He took notes of people that were curious. Of “young lawyers” and “Edward of the city.” I’m not sure who these people are exactly, whether they are people he met or people he read of. The journal doesn’t seem to be organized in any way, a true stream of consciousness. It’d be frustrating if I was using this artifact for my final project, but since I am exploring it, I’m enjoying myself. He speaks of farms a great deal; one entry is devoted largely to cows and what they do for farms. He also traveled to a town Marlboro (I think he wrote) and talks of the scenery in a very Thoreauian way. Some of the entries have curious lines going through them that don’t have much rhyme or reason to my ignorant eye, but I’m sure he had his reasons. He also did a good job numbering his entries to keep track of his writing. There was also a few little notes and the odd number here and there that were written off to the side to remember something for later, presumably.

 

In one of Emerson’s letters, there were interesting spots that presumably came from taps of the pen all dotted around what was written. It could just be the paper, but then that would bear the question where one finds spotted paper and why someone would choose to buy it? There was some residual wax left from a seal that was very fascinating to find. It is these little things that give me interesting ideas for aspects of my final project. Emerson’s handwriting is also hard to read, but perhaps that says more about me never reading just about anything handwritten anymore.

 

Working in the reading room at the Morgan was a meaningful experience. There were other readers here, and just a quick scan shows them over some very intriguing materials. Certainly not the place to ask questions about what they’re researching, but this a place for true scholarship, that is clear. It is incredible to be staring directly at Emerson’s own handwritten pages. Like looking back in time almost.

Schomburg Visit

I think my favorite part of our time at the Schomburg was listening to the archivist talk about her experience working there. I was very interested to learn what I could on the business side of archiving. Listening to her talk about the donors and the various places she receives materials from was very interesting to me. The monetary value of some of these items was very shocking. It really made me realize how special of a place the Schomburg is and how lucky we all are to have it in our community, as it tells the story of the black experience in a way I have never seen before. What’s more was listening to the archivist discuss her process while working. She said it looks more like a sloppy librarian than an organized archivist, and I would imagine you would have to be with all the materials that need a home.
########################################
_WHAT TO WORK ON_
a) In the archive notes, what did the writer find left over from a seal on one of Emerson's letters?
b) Sum up the archive notes in two sentences.

_DATA EXTRACT_
########################################
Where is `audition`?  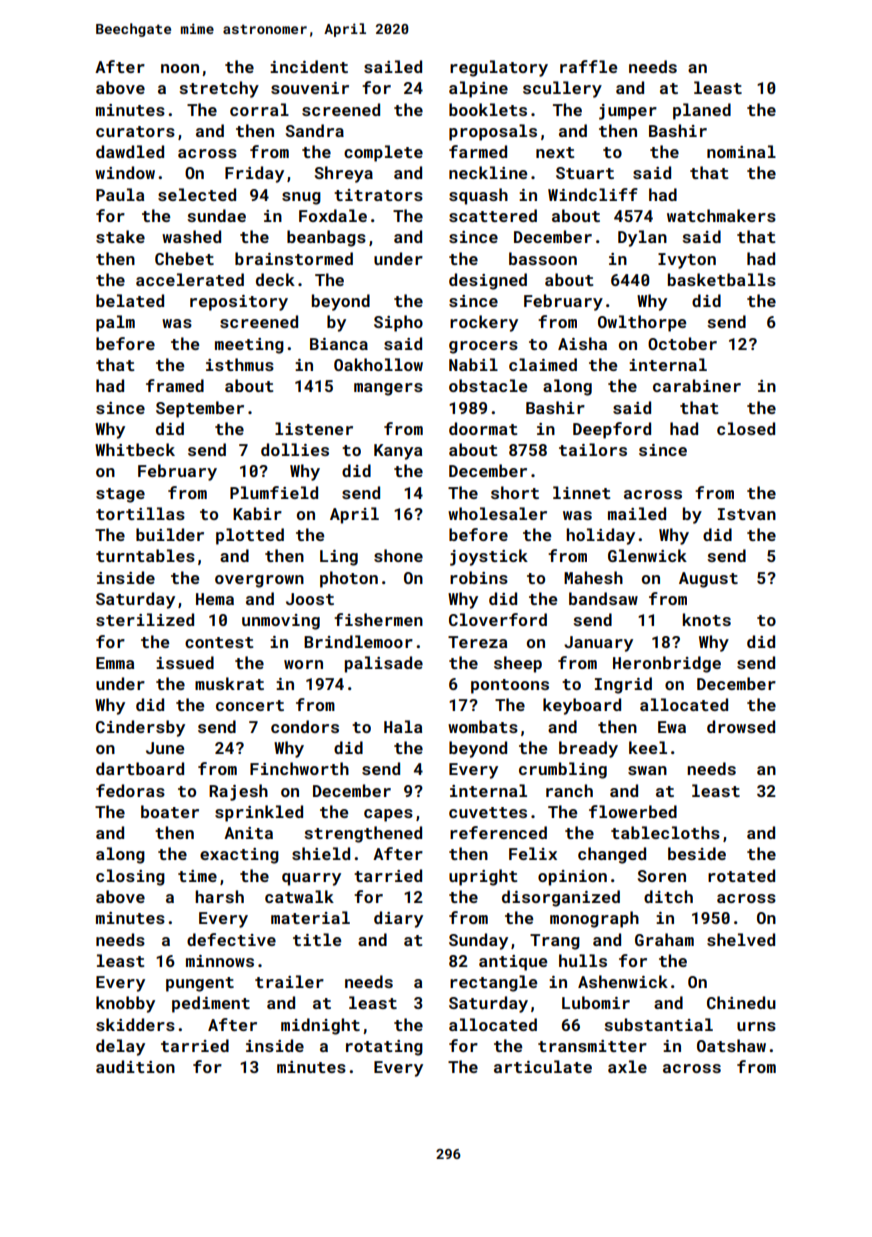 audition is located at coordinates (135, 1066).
########################################
_SOLUTIONS TO THE TASKS_
a) Residual wax.

b) In the reading room at the Morgan, the writer looked at a disorganized handwritten journal full of entries on farms and scenery, and at Emerson's letters, which had spots possibly from pen taps and leftover seal wax. At the Schomburg, the writer most enjoyed hearing the archivist describe her work, including the donors, the surprising monetary value of some items, and a process she compared to a sloppy librarian's.